Tiap Lebaran dia pulang, kemudian ke
Jakarta lagi. Begitu dan begitu, ritme hidupnya.
Pada tahun 1965, dia sempat pulang, tapi bukan saat Lebaran. Pada saat pulang
itulah ia diinterogasi pemuda Ansor.
"Saya ditanya Pandu Ansor. Kamu Pemuda
Rakyat atau bukan? Saya warga NU," ungkapnya.
Dengan jawaban seperti itu, dia
selamat. Kemudian dia ke Jakarta berjualan ketoprak lagi.
Ceritanya meloncat tentang seseorang
yang berkaca mata tebal, bertubuh pendek dan gemuk.
Pria itu sering makan di gerobaknya.
Kadang minta diantar ke ruangannya. Belakangan, dia kenal orang yang sering
nongkrong itu ternyata Ketua Umum PBNU, KH Abdurrahman Wahid alias Gus Dur.
Menurut pengamatannya, kemeriahan
gedung yang berlantai dua itu berubah dari sebelumnya.
Halaman tak pernah sepi. Banyak tamu
yang datang. Dari pakaiannya, mereka berasal dari berbagai kalangan. Anak muda,
perempuan, dan orang tua. Berpeci dan bersarung, bertopi, berdasi, dan entah
apa lagi.
Kehadiran mereka membawa berkah
baginya. Isi kantongnya bertambah karena sering ada tamu gedung itu mengisi
perut di gerobaknya.
"Lama kelamaan, saya juga kenal dengan
Bu Nuriyah dan anak-anaknya. Saya kenal Yenny. Kalau Yenny ke sini, biasanya
dia ngasih uang. Kalau habis pulang, dan uang saya habis di kampung, saya minta
modal sama Bu Nuriyah," kenangnya.
Kemudian, ia
menceritakan dialog antara dia dan istri Gus Dur itu.

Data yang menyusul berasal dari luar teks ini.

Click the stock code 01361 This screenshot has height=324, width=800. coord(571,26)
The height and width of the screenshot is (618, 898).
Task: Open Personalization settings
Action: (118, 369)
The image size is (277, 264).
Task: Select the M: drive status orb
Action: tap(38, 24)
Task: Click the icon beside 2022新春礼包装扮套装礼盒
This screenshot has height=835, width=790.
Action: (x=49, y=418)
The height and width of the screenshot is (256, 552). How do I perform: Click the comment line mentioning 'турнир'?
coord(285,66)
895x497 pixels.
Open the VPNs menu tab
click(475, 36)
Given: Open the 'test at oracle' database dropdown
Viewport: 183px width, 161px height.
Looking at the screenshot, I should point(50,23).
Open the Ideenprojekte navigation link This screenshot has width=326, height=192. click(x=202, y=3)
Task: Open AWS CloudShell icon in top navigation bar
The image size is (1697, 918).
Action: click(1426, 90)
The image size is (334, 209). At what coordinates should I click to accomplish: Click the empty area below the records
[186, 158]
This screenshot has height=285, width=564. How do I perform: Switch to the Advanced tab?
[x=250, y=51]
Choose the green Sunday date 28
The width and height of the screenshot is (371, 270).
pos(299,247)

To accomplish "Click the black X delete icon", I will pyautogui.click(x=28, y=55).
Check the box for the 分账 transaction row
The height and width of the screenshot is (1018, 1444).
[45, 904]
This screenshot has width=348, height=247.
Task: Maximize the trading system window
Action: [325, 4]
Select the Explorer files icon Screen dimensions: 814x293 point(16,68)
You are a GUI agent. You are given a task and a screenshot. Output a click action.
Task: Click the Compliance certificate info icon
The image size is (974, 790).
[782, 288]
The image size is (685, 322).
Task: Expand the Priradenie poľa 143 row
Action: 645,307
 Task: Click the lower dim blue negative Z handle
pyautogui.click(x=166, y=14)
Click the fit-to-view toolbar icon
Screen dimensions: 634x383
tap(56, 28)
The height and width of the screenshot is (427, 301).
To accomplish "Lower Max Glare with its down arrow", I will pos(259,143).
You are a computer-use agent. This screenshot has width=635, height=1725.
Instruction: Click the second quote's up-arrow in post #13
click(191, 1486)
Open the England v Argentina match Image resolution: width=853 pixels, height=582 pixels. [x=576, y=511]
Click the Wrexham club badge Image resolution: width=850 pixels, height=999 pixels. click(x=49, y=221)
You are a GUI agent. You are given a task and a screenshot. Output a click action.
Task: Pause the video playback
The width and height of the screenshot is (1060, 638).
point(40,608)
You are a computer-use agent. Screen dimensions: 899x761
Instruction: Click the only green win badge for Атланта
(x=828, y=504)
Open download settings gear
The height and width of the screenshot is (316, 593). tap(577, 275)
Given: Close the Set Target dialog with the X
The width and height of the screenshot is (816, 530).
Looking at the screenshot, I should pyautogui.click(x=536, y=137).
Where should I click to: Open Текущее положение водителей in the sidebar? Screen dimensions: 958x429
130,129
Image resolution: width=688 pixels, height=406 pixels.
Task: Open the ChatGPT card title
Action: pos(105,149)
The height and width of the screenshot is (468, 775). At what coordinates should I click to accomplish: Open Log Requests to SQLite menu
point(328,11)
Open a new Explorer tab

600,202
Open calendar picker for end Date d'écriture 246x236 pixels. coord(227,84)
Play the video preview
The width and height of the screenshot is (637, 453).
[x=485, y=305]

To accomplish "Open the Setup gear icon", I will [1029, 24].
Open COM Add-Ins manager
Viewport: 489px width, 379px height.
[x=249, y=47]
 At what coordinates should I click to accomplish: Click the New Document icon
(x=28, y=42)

"Butuh berapa Sampean, Pak?" tanya Bu
Nuriyah.
"Dua ratus ribu."
"Oh iya. Ini," jawab Bu Nuriyah.
Suatu ketika, gerobak ketopraknya
digaruk Satpol PP Pemerintah DKI Jakarta. Dia hanya pasrah ketika gerobaknya
digotong orang-orang berseragam itu.
Namun, tanpa diketahuinya, dari
belakang terdengar suara orang marah-marah menghardik orang-orang berseragam
itu.
"Jalanan ini memang milik DKI, tapi
ini halaman kami. Pedagang di sini adalah urusan rumah tangga kami. Dia yang
ngasih makan kami," kata orang itu.
Ternyata suara itu keluar dari mulut
Gus Dur. Dia ngotot mempertahankan gerobak itu dan memarahi mereka.
"Bilang sama atasan kamu! Jangan
sekali-kali lagi ke sini," kata Gus Dur.